**Exercise task A**
In the sword training account, why did the writer not take up fencing at university?
**Exercise task B**
In the sword training account, rename "birthday" to "anniversary" throughout the part that opens with the words "1994: A Sword" and closes with "search is on!", and give that part again.

**Passage**
>>>>>

1994: A Sword Odyssey

In the beginning…
I began seeking out sword training in early 1994 as a birthday present to myself. For this birthday, the theme was; “do   
something that I always wanted to do, but for various reasons, I couldn’t”. I always wanted to train in a martial art. For
reasons I can’t quite explain, I was particularly drawn to sword-play so made that my target.  As a kid I was an ardent fan of
any and all movies featuring swords--gladiators, pirates, knights, musketeers, Greek warriors, Chinese, Japanese-I found them all fascinating. The type of sword was irrelevant; any type was fair game. Other than waving around a mock sword in childhood war games, I had no martial arts experience of any sort. Post-high school I had a brief flirtation with fencing at a mid-west university, but found the focus on competition unappealing so didn’t take it up.

The search is on!
   I started by consulting with an archaic oracle called a phone book, and found a few offerings, mostly related to Asian varieties of sword. Lacking the guts to call any of these mystical martial entities directly, I started casually quizzing various people I encountered at work. Since I worked in the food and beverage industry at the time, I talked to a vast array of people on a daily basis, so it wasn’t difficult to root out a few martial arts practitioners for input. The consensus, however, was dismal; you had to be a black belt in “something else” before you would be “allowed to” explore the wondrous world of weapons. Insert sound of loudly crashing machinery here. I was discouraged (more like crushed, actually), and dropped the whole idea.

<<<<<

(Excerpt from a data file)
>>>>>

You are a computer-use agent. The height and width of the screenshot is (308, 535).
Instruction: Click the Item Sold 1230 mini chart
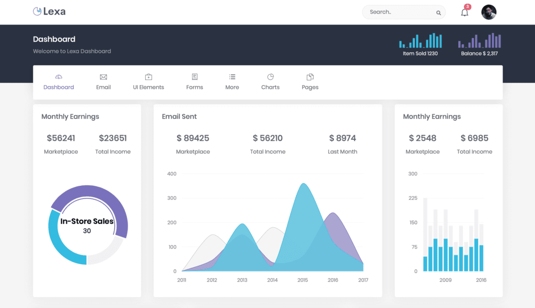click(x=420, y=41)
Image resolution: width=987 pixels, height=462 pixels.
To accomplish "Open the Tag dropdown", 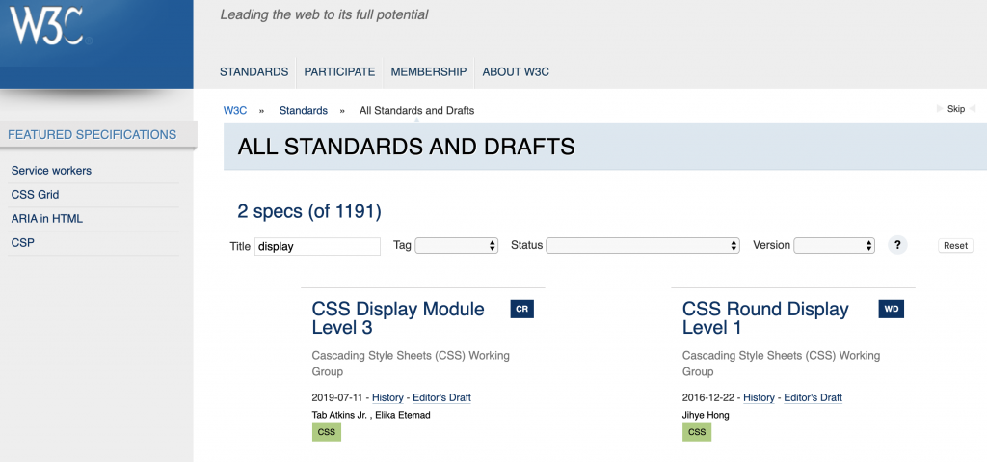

<<<<<

**Task output A**
The writer found the focus on competition unappealing.

**Task output B**
1994: A Sword Odyssey

In the beginning…
I began seeking out sword training in early 1994 as a anniversary present to myself. For this anniversary, the theme was; “do   
something that I always wanted to do, but for various reasons, I couldn’t”. I always wanted to train in a martial art. For
reasons I can’t quite explain, I was particularly drawn to sword-play so made that my target.  As a kid I was an ardent fan of
any and all movies featuring swords--gladiators, pirates, knights, musketeers, Greek warriors, Chinese, Japanese-I found them all fascinating. The type of sword was irrelevant; any type was fair game. Other than waving around a mock sword in childhood war games, I had no martial arts experience of any sort. Post-high school I had a brief flirtation with fencing at a mid-west university, but found the focus on competition unappealing so didn’t take it up.

The search is on!